Pixel coordinate grounding data:
● ● ● ● ● ● ●
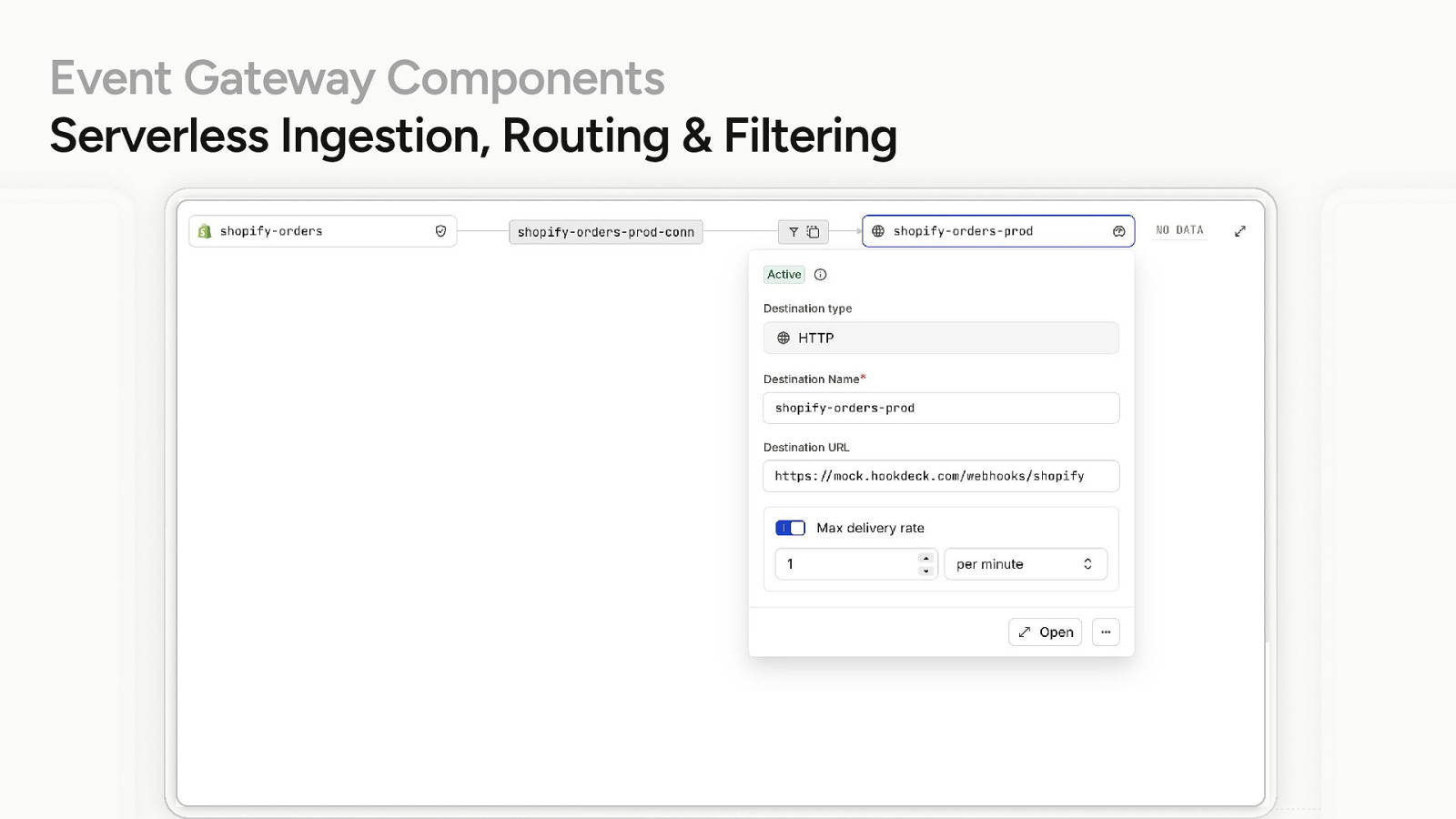Image resolution: width=1456 pixels, height=819 pixels.
Task: Select the shopify-orders-prod-conn connection label
Action: pyautogui.click(x=605, y=232)
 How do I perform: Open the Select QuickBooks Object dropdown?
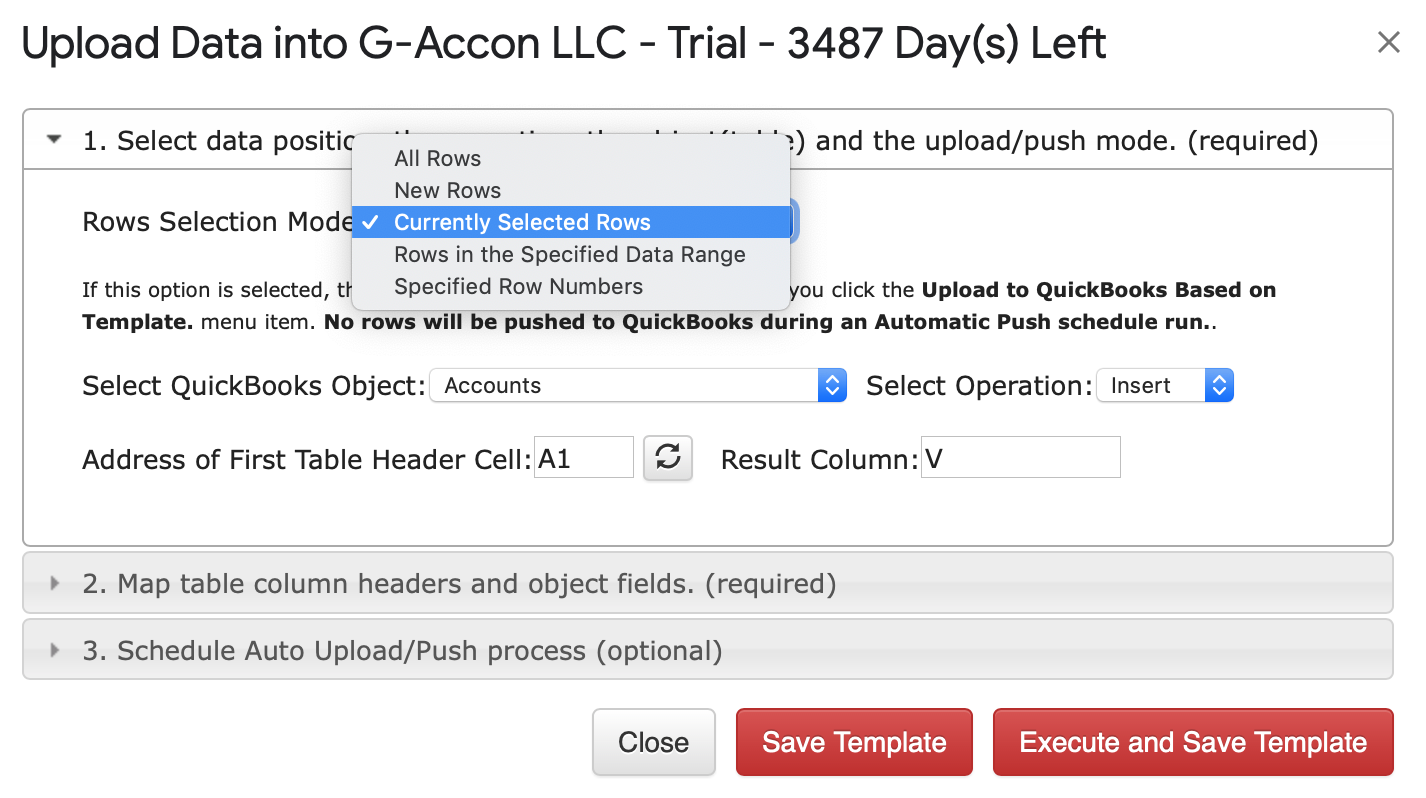[638, 385]
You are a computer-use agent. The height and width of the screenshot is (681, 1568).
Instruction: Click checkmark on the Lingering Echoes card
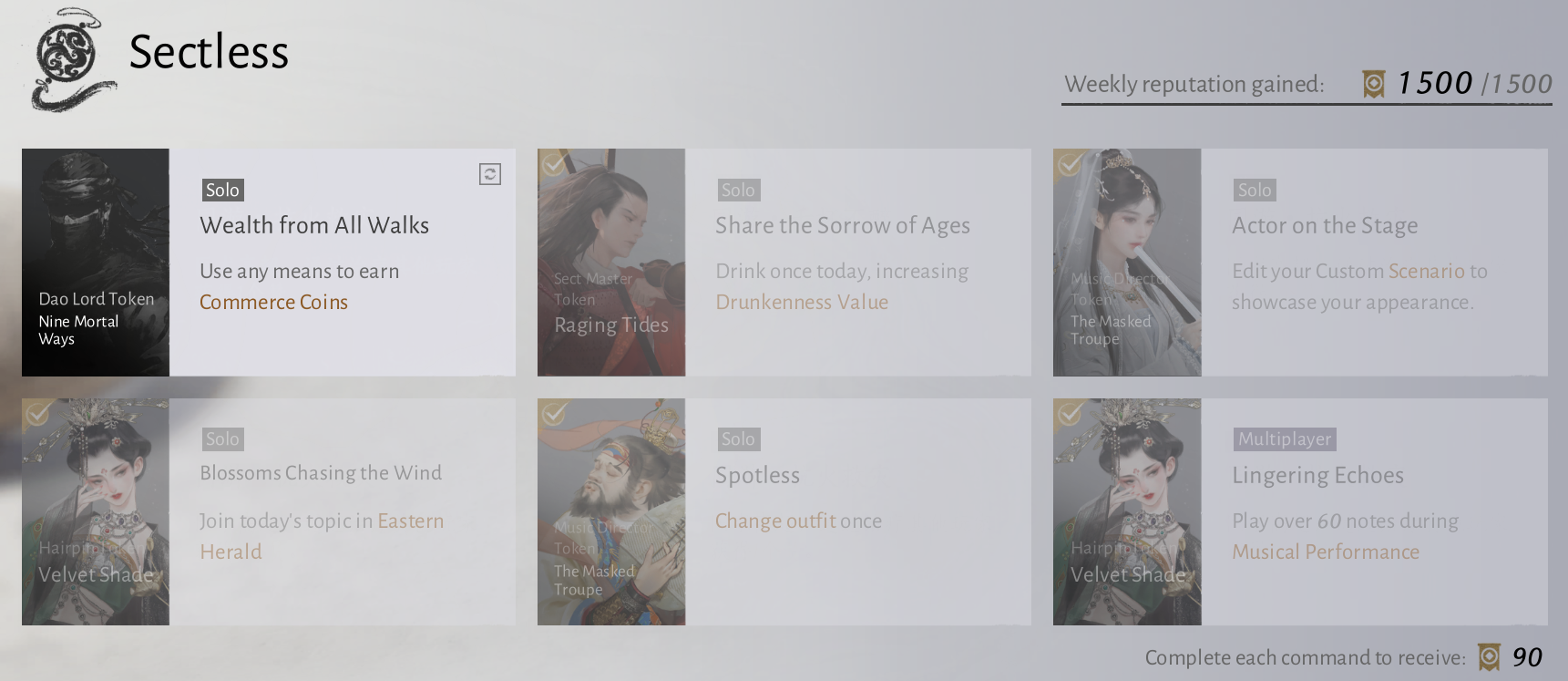pos(1070,414)
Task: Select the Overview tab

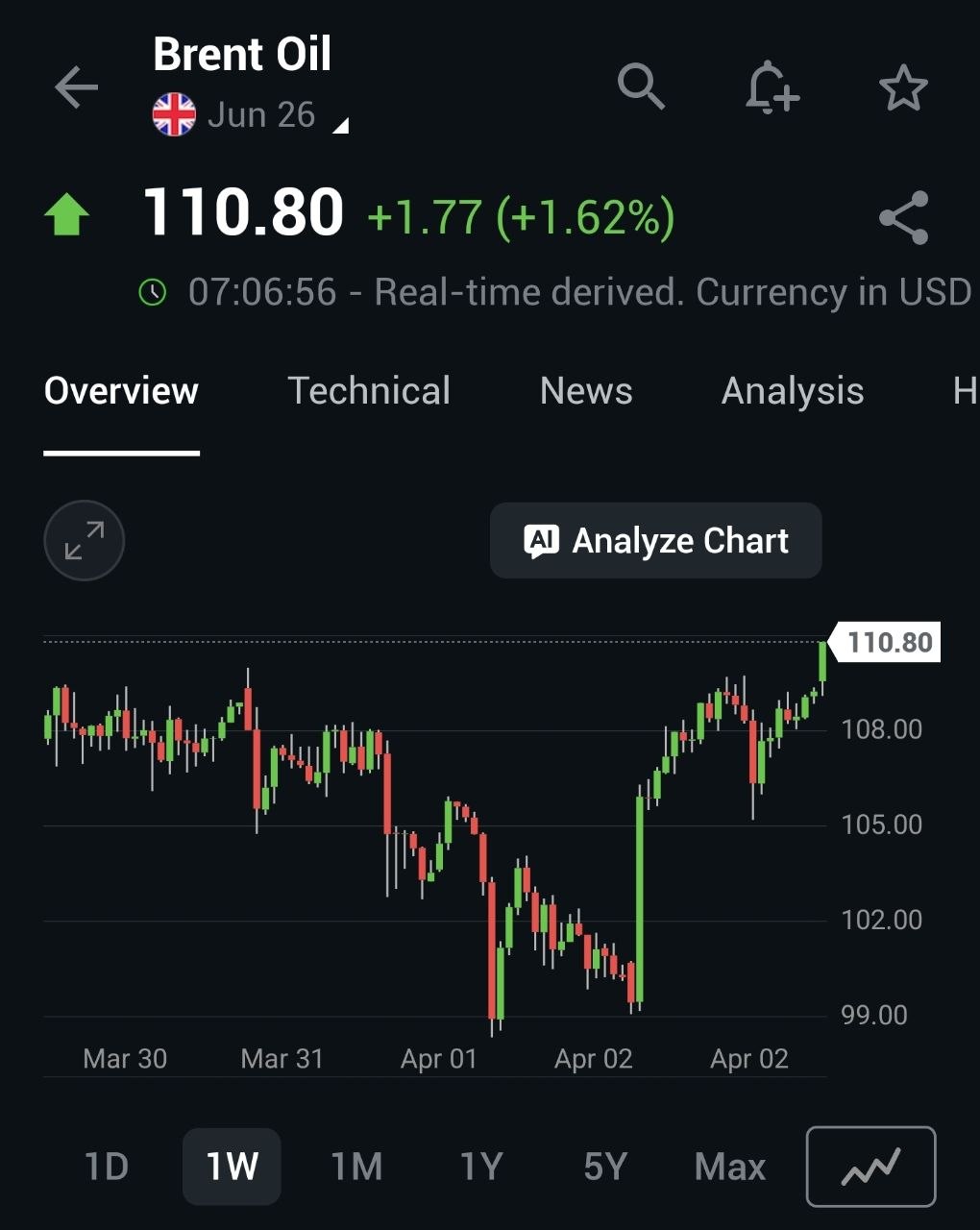Action: pos(121,391)
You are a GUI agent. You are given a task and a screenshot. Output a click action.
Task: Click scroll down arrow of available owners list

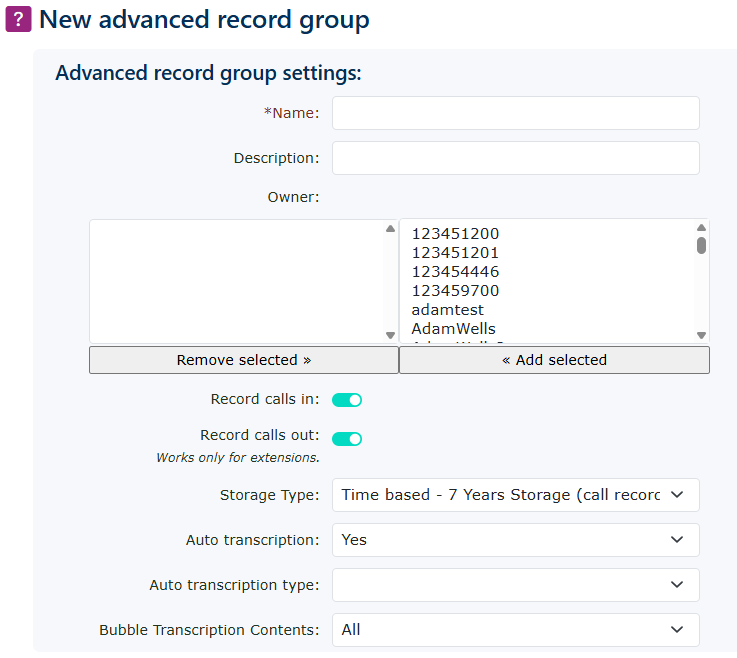701,336
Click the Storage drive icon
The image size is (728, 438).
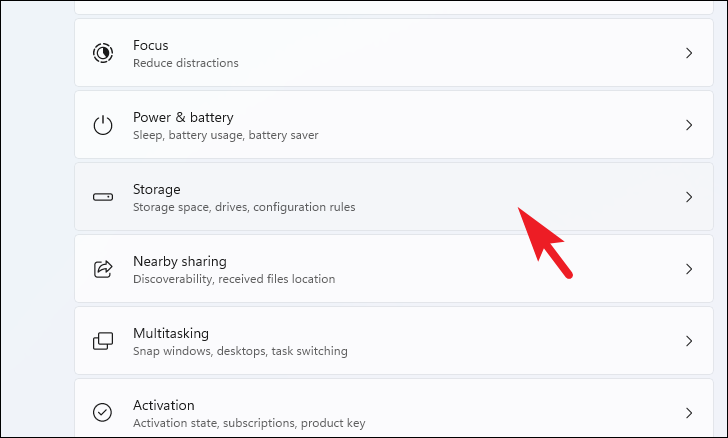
● ● ● ● ● ● ●
» Task goal
For each line of the data that includes the word "agent", return a copy of it.

» Result of this exercise
You are a computer-use agent. The height and width of the screenshot is (681, 1568).
You are a GUI agent. You are given a task and a screenshot. Output a click action.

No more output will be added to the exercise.